THE DATA —
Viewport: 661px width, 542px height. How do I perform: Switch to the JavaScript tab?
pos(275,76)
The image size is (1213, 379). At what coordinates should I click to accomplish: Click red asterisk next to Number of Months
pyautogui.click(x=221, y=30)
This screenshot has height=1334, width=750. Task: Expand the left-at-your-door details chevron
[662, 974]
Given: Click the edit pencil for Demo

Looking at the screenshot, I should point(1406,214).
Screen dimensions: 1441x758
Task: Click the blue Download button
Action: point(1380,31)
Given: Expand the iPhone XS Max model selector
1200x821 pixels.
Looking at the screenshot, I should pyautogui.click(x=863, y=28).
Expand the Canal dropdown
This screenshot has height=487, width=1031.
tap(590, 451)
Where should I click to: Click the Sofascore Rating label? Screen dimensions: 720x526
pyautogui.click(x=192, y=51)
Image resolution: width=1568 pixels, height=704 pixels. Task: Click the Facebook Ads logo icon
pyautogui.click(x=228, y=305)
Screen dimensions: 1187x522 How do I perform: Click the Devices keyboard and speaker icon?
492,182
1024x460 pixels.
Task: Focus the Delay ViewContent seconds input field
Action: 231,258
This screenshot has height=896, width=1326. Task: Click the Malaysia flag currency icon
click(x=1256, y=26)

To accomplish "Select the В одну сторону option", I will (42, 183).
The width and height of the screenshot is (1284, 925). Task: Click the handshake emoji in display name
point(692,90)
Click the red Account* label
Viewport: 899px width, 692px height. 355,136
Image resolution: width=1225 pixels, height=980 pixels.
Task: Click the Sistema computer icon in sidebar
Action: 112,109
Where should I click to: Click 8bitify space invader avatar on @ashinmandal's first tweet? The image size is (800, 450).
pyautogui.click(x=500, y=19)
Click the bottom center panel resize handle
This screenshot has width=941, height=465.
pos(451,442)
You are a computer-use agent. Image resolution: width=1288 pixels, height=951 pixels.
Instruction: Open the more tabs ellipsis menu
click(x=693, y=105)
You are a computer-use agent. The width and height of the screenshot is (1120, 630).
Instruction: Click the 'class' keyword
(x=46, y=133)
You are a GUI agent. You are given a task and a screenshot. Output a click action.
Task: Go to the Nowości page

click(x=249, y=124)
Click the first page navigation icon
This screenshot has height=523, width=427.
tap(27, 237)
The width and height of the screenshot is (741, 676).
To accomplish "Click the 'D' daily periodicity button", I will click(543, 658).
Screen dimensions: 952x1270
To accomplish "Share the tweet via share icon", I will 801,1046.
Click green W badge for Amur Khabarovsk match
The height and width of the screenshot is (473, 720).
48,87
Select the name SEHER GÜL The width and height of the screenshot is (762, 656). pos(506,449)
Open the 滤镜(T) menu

WHAT IS NEEDED —
Among the entries, find each line that includes the string "agent" and copy it.

ANSWER FOR THIS EXERCISE —
You are a computer-use agent. Image resolution: width=1288 pixels, height=951 pixels.
You are a computer-use agent. The width and height of the screenshot is (1120, 630).
You are a GUI agent. You are given a task and a screenshot. Output a click action.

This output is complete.